**Directions for this task:** An exact copy of every line from the one holding "770x534 pixels." to the end of the entries below is required; leave the pictures out.

**Records for the exercise:**

========================================

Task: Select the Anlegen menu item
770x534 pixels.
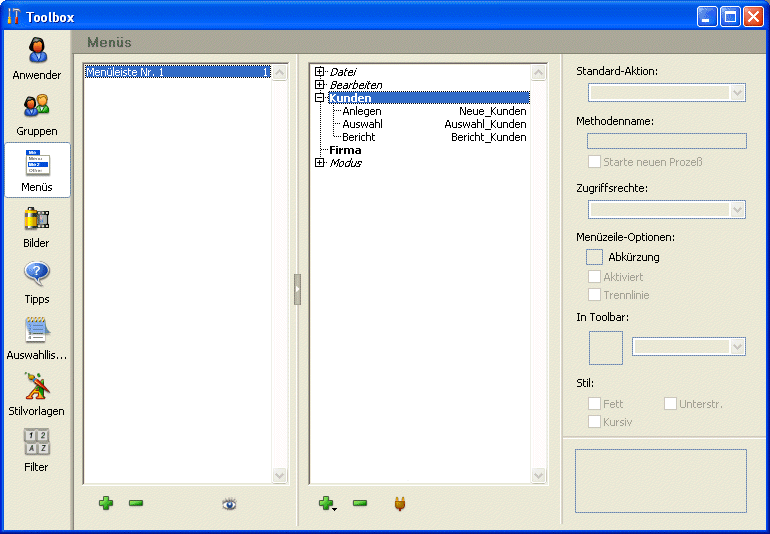Action: click(x=361, y=111)
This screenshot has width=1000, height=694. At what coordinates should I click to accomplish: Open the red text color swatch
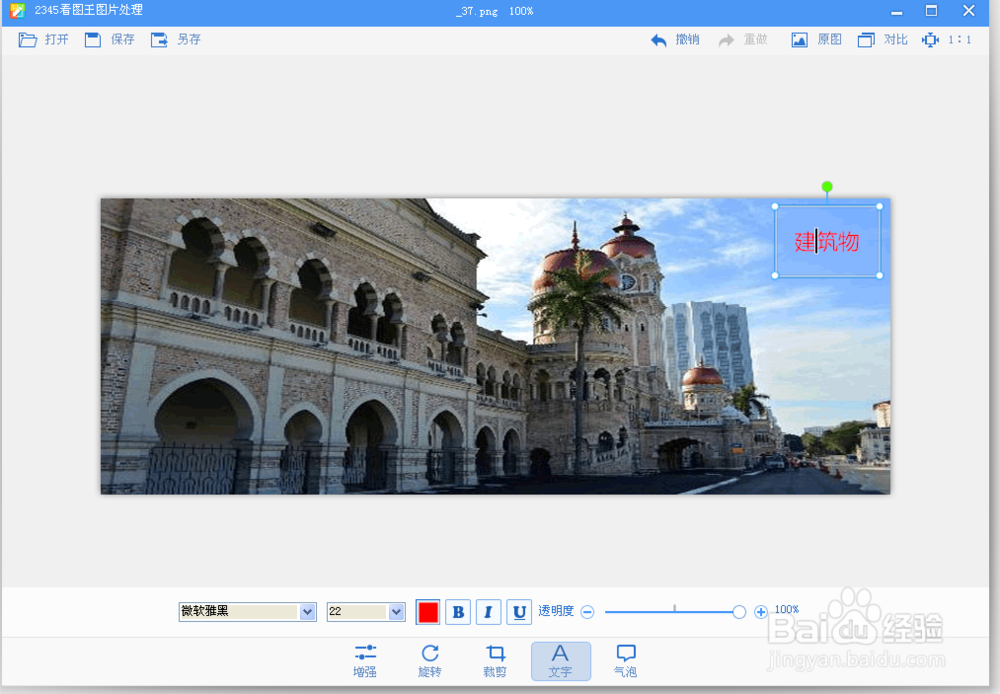click(x=427, y=611)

========================================

**Answer section:**
770x534 pixels.
Action: click(x=361, y=111)
This screenshot has width=1000, height=694. At what coordinates should I click to accomplish: Open the red text color swatch
click(x=427, y=611)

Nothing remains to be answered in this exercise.